- Directed by: Louis van Gasteren
- Written by: Louis van Gasteren
- Produced by: Louis van Gasteren Joke Meerman
- Cinematography: Jan de Bont Peter Bos Jos van Schoor
- Edited by: Rolf Orthel Jan Bostriesz Huib Duyster Bato Bachman
- Production company: Spectrum Film
- Release date: 1969;
- Running time: 62 min.
- Country: Netherlands
- Languages: Dutch, German

= Now Do You Get It Why I'm Crying? =

Now Do You Get It Why I'm Crying? (Begrijpt U Nu Waarom Ik Huil?) is a 1969 documentary film by Dutch director Louis van Gasteren. The film focuses mainly on the personality of Joop, a traumatised survivor of concentration camps.

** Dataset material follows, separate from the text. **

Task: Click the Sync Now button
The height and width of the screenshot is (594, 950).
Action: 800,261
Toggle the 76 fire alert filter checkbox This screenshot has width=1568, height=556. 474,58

== Background and content ==

In the late 1960s, Van Gasteren was drawn to the work of the Leiden University professor Jan Bastiaans treating traumatized war survivors. Gasteren was concerned about the psychotherapeutic treatment with LSD on a former concentration camp prisoner in Bastiaans' clinic. The patient focused on was named Joop. Joop was arrested by the Nazis in September 1941 and underwent a long journey through hell among different camps until he was liberated by the Russians in 1945. Joop returned home to his wife a different man. He had nightmares, and was incapable of ordinary human contact. With two cameras, Gasteren shot about six and a half hours of the first treatment Joop underwent at Bastiaans. Particular attention is paid to details: Joop's hands, the sweat on his forehead, a tear running down his cheek slowly. From this, Gasteren edited more than one hour of film that made a big impression at release and even led to questions in Parliament. 16 mm, b/w, 62 minutes.

== Sequel ==

In 2003 Van Gasteren directed a sequel, The Price of Survival, about Joop's surviving family and their own continued suffering after his death in 2000. 62 min, 35mm.